Why Property Prices Have A Natural Floor

The colder weather has turned some prospective purchasers off the property hunt but the astute investor and determined home buyer are still out there scouring the market for deals.

During winter some property buyers tend to slow down their search, some agents take a short break or vendors decide to wait till the spring time to sell. However, it is also a good time to take advantage of decreased competition and see if you can pick up a property at below market price.

One of the leading economic forecasters BIS Shrapnel released their report “Residential Top Oro Valley Realtor Property Prospects 2006 to 2009″ and believes that house prices in Sydney may soften further despite the significant drop in prices since the 2003 boom. They indicate that prices are likely to recover during 2008-09 with subdued increases. Price increases will be limited by potential interest rate increases brought on by inflation pressures in the economy- which is running at the top end of the Reserve Banks target range of 3% pa.

However the good news for investors is that rents are likely to increase substantially over the next three years. Vacancy rates in Sydney are now at around 2.6% (i.e. just over 1 week vacancy) but are likely to fall further to below 2%. Rental growth of 10% pa is predicted for Sydney, while for Melbourne and Brisbane, rent growth of between 6% and 8% is expected.

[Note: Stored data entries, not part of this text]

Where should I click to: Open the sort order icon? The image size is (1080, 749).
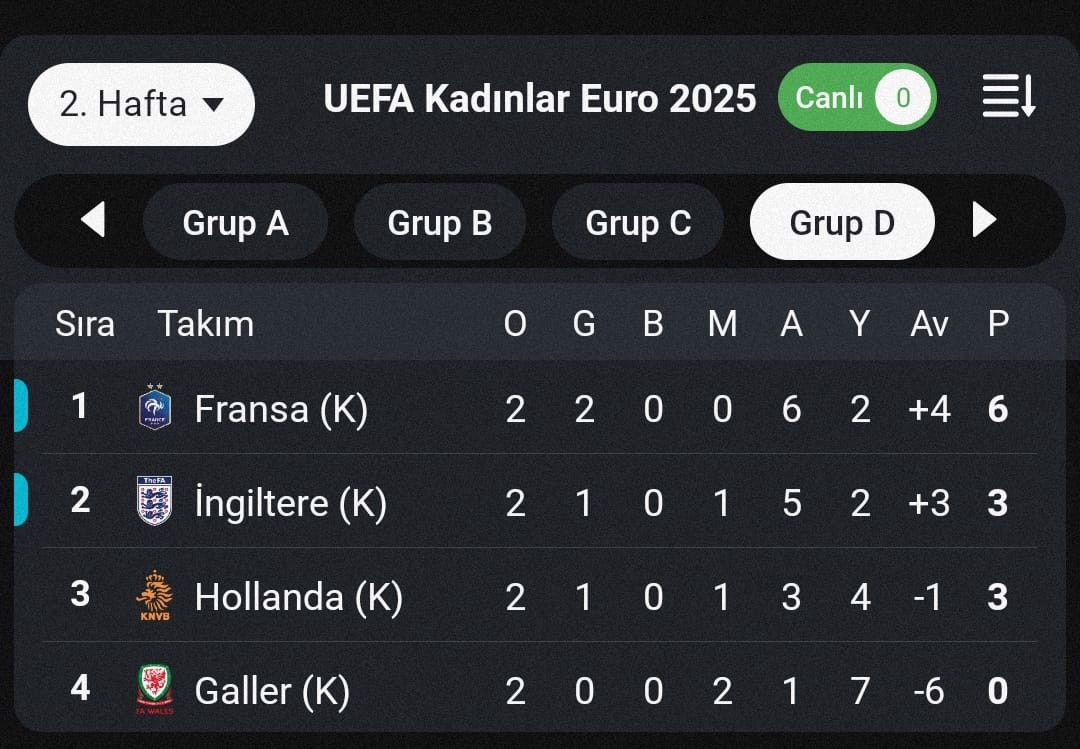(x=1009, y=97)
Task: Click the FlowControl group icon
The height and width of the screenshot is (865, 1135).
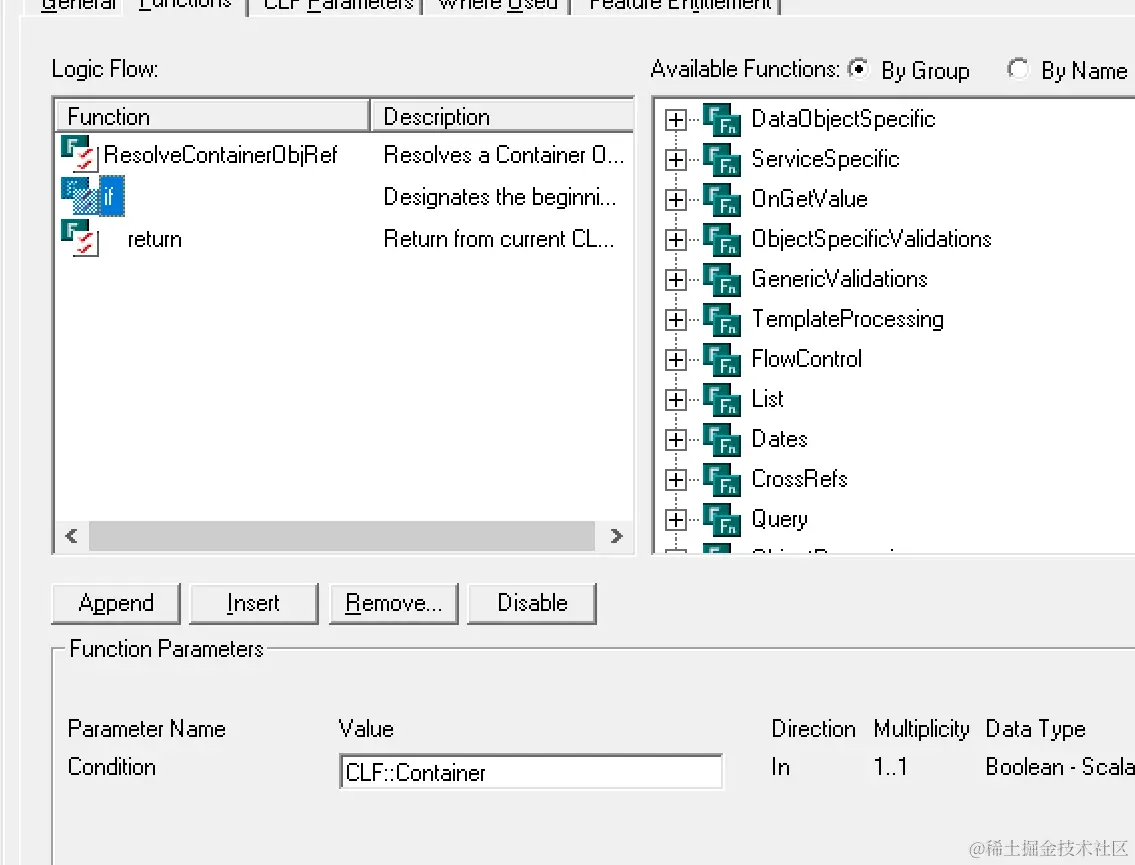Action: point(721,359)
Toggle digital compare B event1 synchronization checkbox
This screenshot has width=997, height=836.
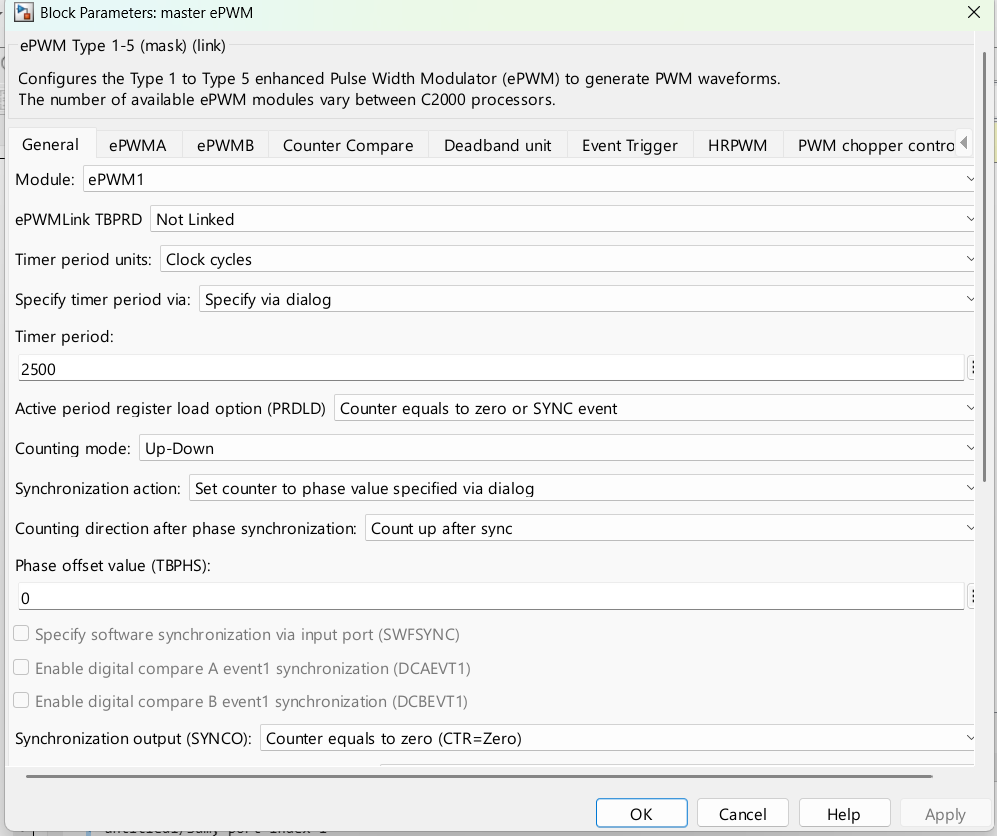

Overall BIS Shrapnel expect most Australian housing markets to be static over the next few years. While Perth is experiencing strong demand backed by the resources boom at present, it is expected to fall in behind other capital cities soon. Areas that will provide exceptions to this trend include Brisbane and SE Queensland and some regional centres of NSW.

As an economist in my previous working life I have found that BIS Shrapnel tend to be very conservative with predictions and these are heavily predicated on movements in interest rates. Their reports are very general and take a “macro-economic” view of the property market. Smart property home buyers and investors will take into account these macro factors but will also “ground-truth” their research and find properties that represent good value. The key to finding “good value” understands the real estate fundamentals, i.e. the key drivers of the market. This is a topic I will cover in more detail in future newsletters.

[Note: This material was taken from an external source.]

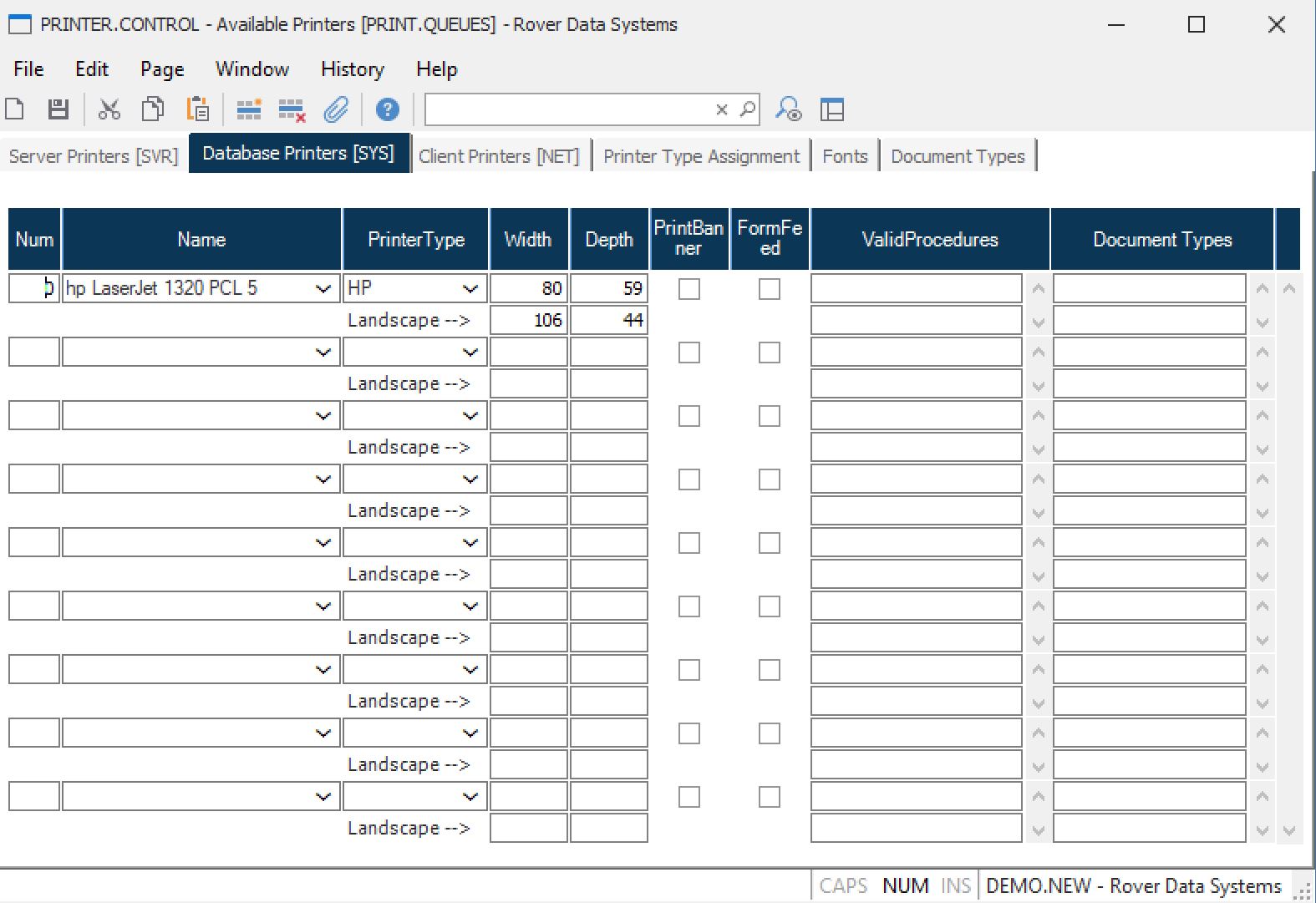
Task: Click the Width field showing 80
Action: 528,289
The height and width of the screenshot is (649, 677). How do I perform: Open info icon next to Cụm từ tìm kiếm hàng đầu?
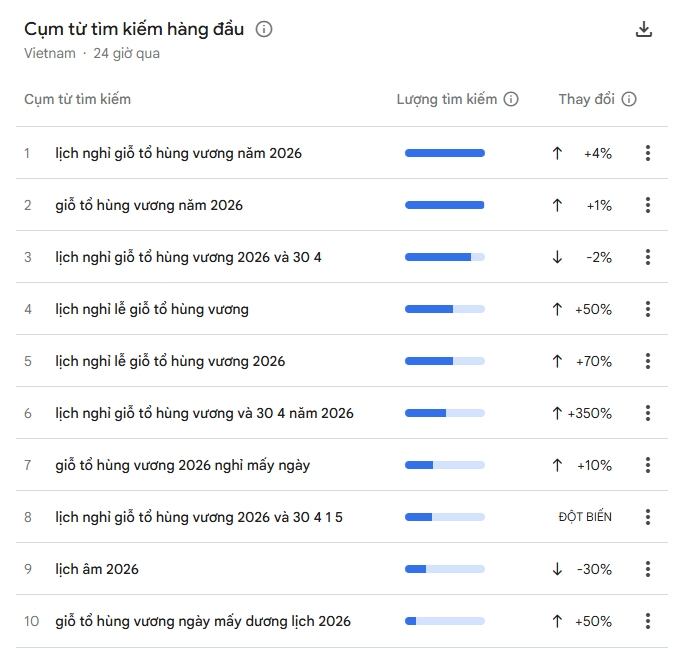point(264,30)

Macquarie Bank also released their view of the property market “Real Estate Market Outlook” in late June and generally provides a view of “stabilisation” in the Australian residential property market. They predict:

o Perth’s booming market will slow,

o Sydney rents will rise and prices stabilise over the second half of the year,

o Developers will be seeking to buy value in preparation for next recovery phase.

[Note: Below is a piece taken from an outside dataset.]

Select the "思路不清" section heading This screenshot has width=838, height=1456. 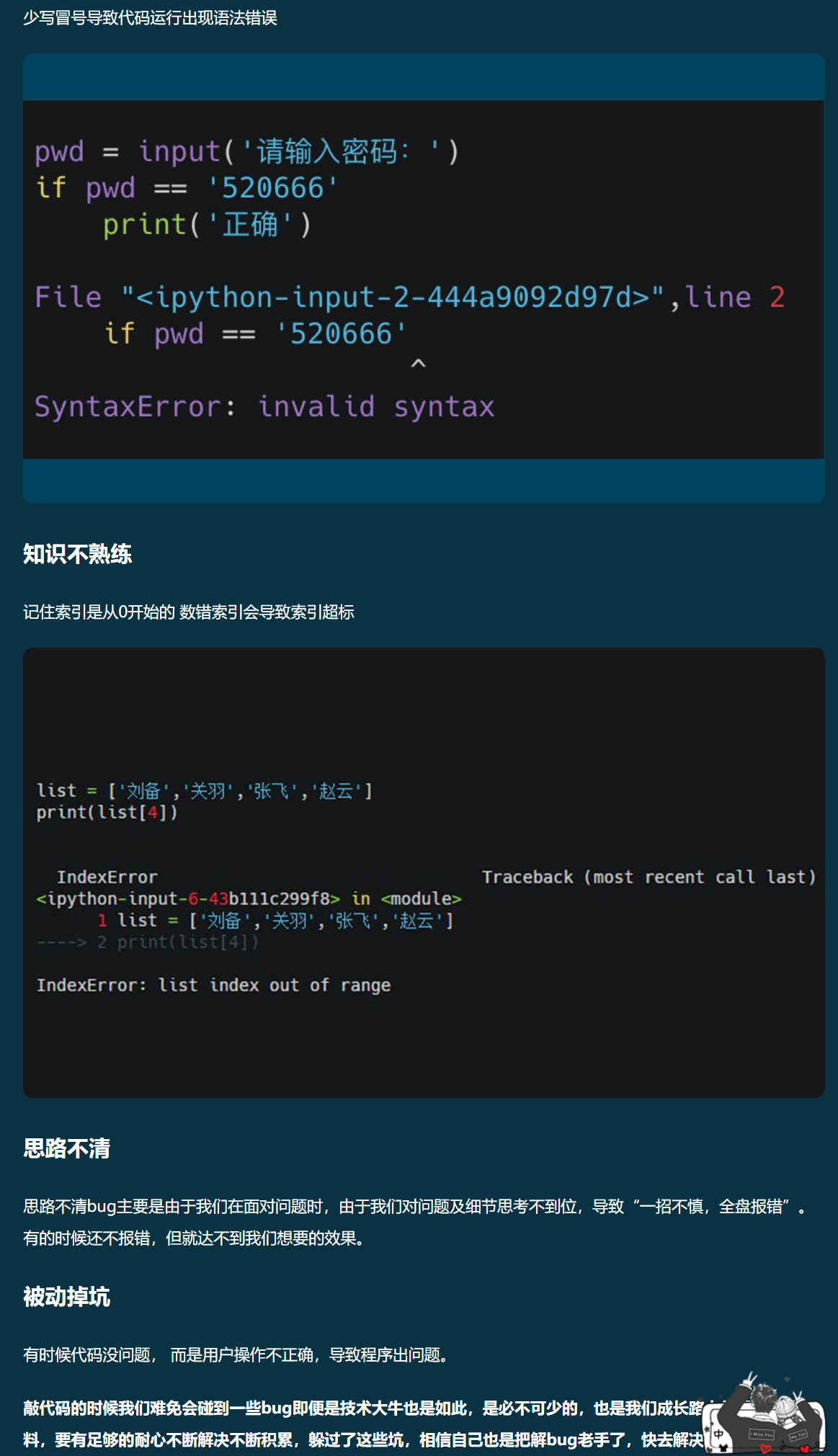66,1148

o Investors will remain subdued until rents have risen sufficiently and they can see potential capital gains

o Luxury property will remain fairly immune to the slump.

One notable comment made in the report is that falling prices are not always followed by an immediate upswing. Modelling by Macquarie Bank shows that residential property values tend to stabilise for two or three years before prices start to rise again.

This modelling supports the general economic principal that there is a natural “floor” with residential property prices. Property owners are generally reluctant to sell property for less than what they paid. In fact most owners expect their property to gradually rise in value over time (which has been proven by median prices doubling every decade in every capital city over the last 100 years). If the property market goes through a downturn, (as in the current market) owners adopt a long-term view and hold on throughout the cycle with the expectation that recovery is a few years away.

If an owner gets into financial trouble they usually do anything they can to keep a roof over their head. Before selling a property, owners get comparable sales from agents to help determine their selling price and make an informed decision. While in the sharemarket prices of shares are known by the minute, properties are traded more slowly and infrequently. Banks typically lend a standard 80% of property value and in some cases are willing to lend up to 100% on property. All these factors help underpin the natural floor in the property market.